IN ABRUZZO ACCOLTI OLTRE SETTEMILA PROFUGHI UCRAINI DALL’INIZIO DELLA GUERRA

Sono circa 7mila 500 gli ucraini accolti in Abruzzo, dall’inizio della guerra provocata dall’invasione russa. A comunicarlo è il direttore dell’Agenzia regionale di Protezione civile Mauro Casinghini. Ma ci sono anche tante persone arrivate dal loro paese malate e che quindi hanno bisogno di assistenza. La protezione civile regionale sta offrendo supporto anche a loro. In particolare sono malati oncologici e fragili, persone bisognose di assistenza continua medica e psicologica.Servono strutture adeguate per ospitare questa popolazione fragile e dopo diverse difficoltà la Protezione civile si è fatta carico di queste urgenze, in stretto coordinamento con Asl e prefetture.
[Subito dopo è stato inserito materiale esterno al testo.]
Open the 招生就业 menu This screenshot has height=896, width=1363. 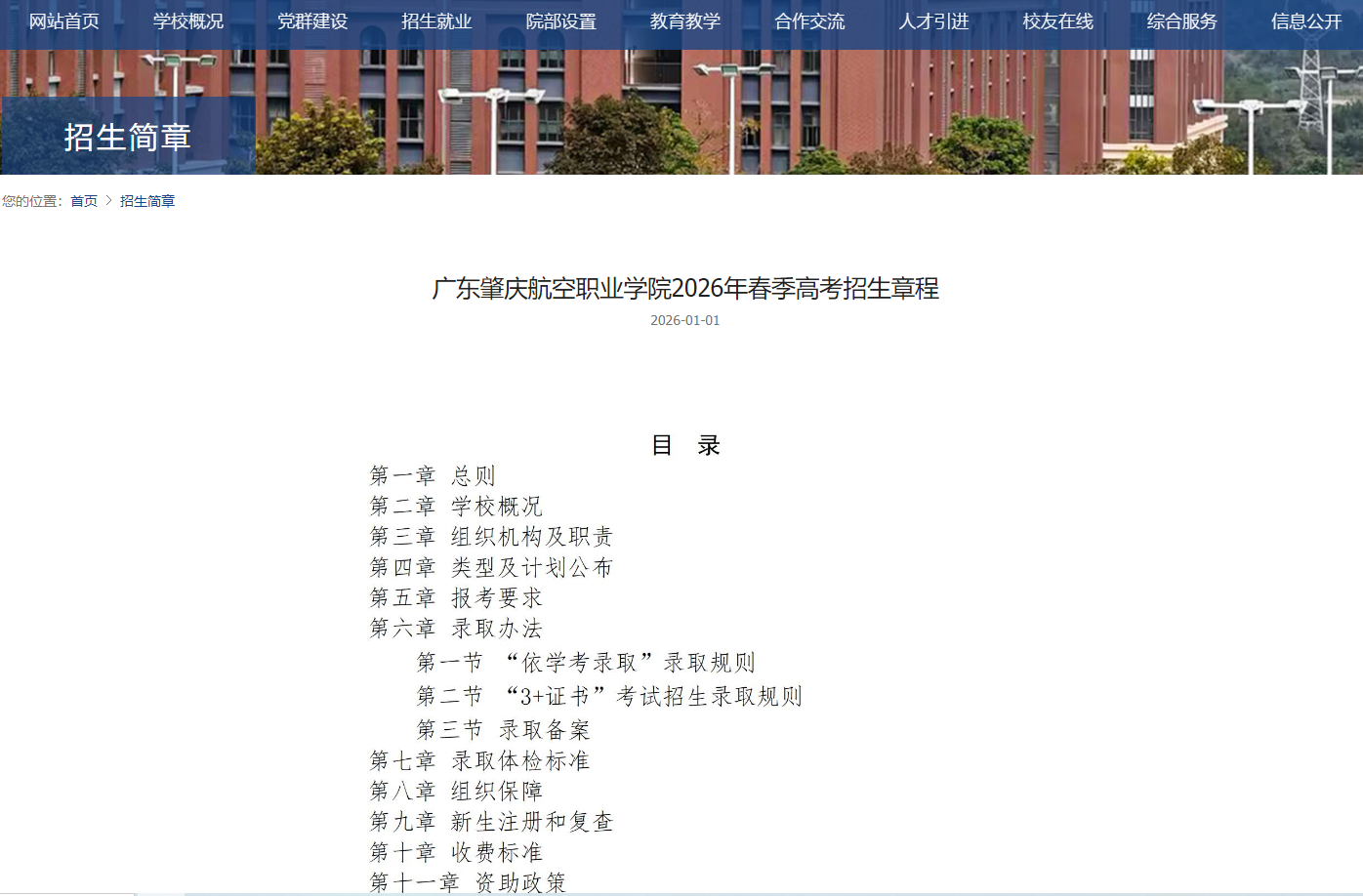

E’ stato per questo costituito un tavolo permanente, con Asl e Prefetture, per garantire assistenza sanitaria ai profughi che, con il permesso di soggiorno, potranno avere codice fiscale e documenti utili per essere iscritti ad un medico di base o pediatra ed ottenere quindi la stessa assistenza di qualsiasi altra persona sul territorio.